Stephenson had thoughts on why this is, too. Explaining why “Speaking broadly, the techno-optimism of the Golden Age of SF has given way to fiction written in a generally darker, more skeptical and ambiguous tone,” he wrote:
Believing we have all the technology we’ll ever need, we seek to draw attention to its destructive side effects. This seems foolish now that we find ourselves saddled with technologies like Japan’s ramshackle 1960s-vintage reactors at Fukushima when we have the possibility of clean nuclear fusion on the horizon. The imperative to develop new technologies and implement them on a heroic scale no longer seems like the childish preoccupation of a few nerds with slide rules. It’s the only way for the human race to escape from its current predicaments. Too bad we’ve forgotten how to do it.
That essay is from 2011, but a dozen years later, it seems as though we’ve remembered how to develop new technologies and implement them on a heroic scale. The narrative just hasn’t caught up.
The other day, tongue in cheek, Packy tweeted a poll asking what finally got the aliens interested enough in humans to reveal themselves:
Fusion, AGI, and interplanetary travel are three of the most common themes in sci-fi from any era. All three appear in Asimov’s The Last Question. They’re humanity-altering technologies. In the past three months, during a period of doom and gloom and supposed stagnation, we’ve taken meaningful steps closer to achieving all three. And the implications are going to be confusing as hell to work through.
That’s where stories come in.
Those who understand today’s technology well enough to envision worlds born of its extrapolations should do so. Write sci-fi, make movies, create art, build monuments, bring back World’s Fairs.
We should return to the days of celebrating big achievements as they elicit feelings of pride in the public towards doing impactful things. We should build more monuments, new wonders of the world, and massive art installations. Statues of true heroes, structures like The Colosseum and the Taj Mahal, museums full of art ahead of their time. Even amusement parks like Disney’s EPCOT (“Experimental Prototype Community of Tomorrow”).
It’s not about blindly celebrating tech founders. It is possible to be both optimistic and cautious.
And, it’s not about being “nicer” to tech. Stories are simply a way to compress information and help people grok the positives and wrestle with the negatives of everything going on. Negative stories have a natural advantage; putting more effort into telling Good Stories would help balance the scales. The impact of this cultural change would be immense.

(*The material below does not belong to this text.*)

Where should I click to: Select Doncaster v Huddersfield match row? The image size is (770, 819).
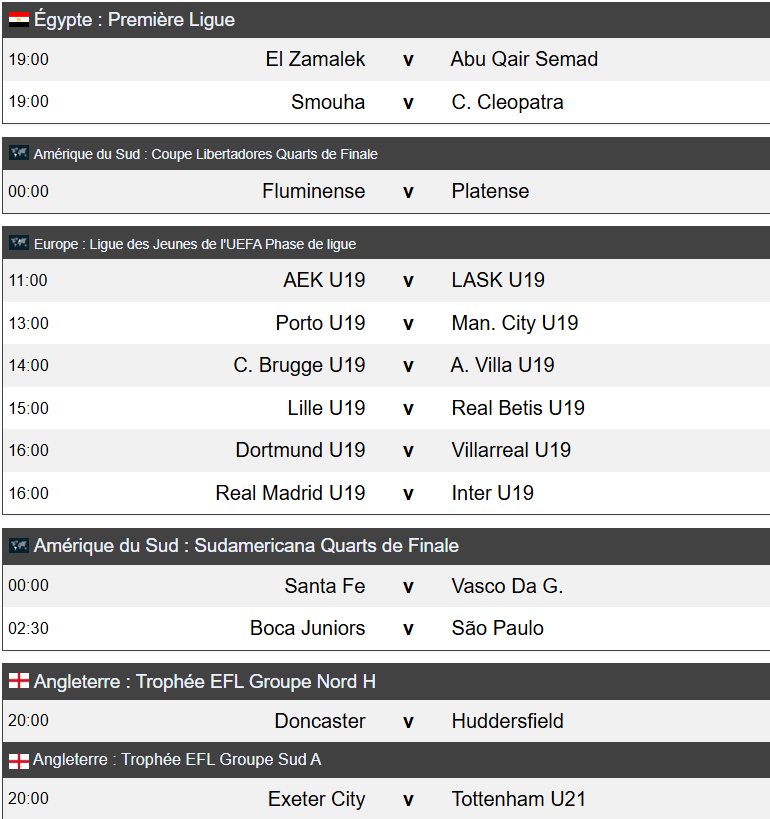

Humans need narratives to make sense of things. Stories help us understand what to do, what everyone else is doing, and how to do it. They ask, what is possible? What needs to be done? What Can You Do For Your Country? They are motivational, guiding, and inspiring. They are pure magic. They make the pursuit of the impossible attractive and attainable.
There’s this great quote from Karen Armstrong in The Great Transformation: “Unless there is some kind of spiritual revolution that can keep abreast of our technological genius, it is unlikely that we will save our planet. A purely rational education will not suffice.”
I’d amend it in a couple of ways.
Unless there is some kind of narrative revolution that can keep abreast of our technological genius, it is unlikely that we will reach our full, amazing potential. A purely rational education will not suffice.
We need better sci-fi to guide builders who want to create a magnificent future, and dazzling spectacles to let people picture themselves in it.
It’s time to tell Good Stories again.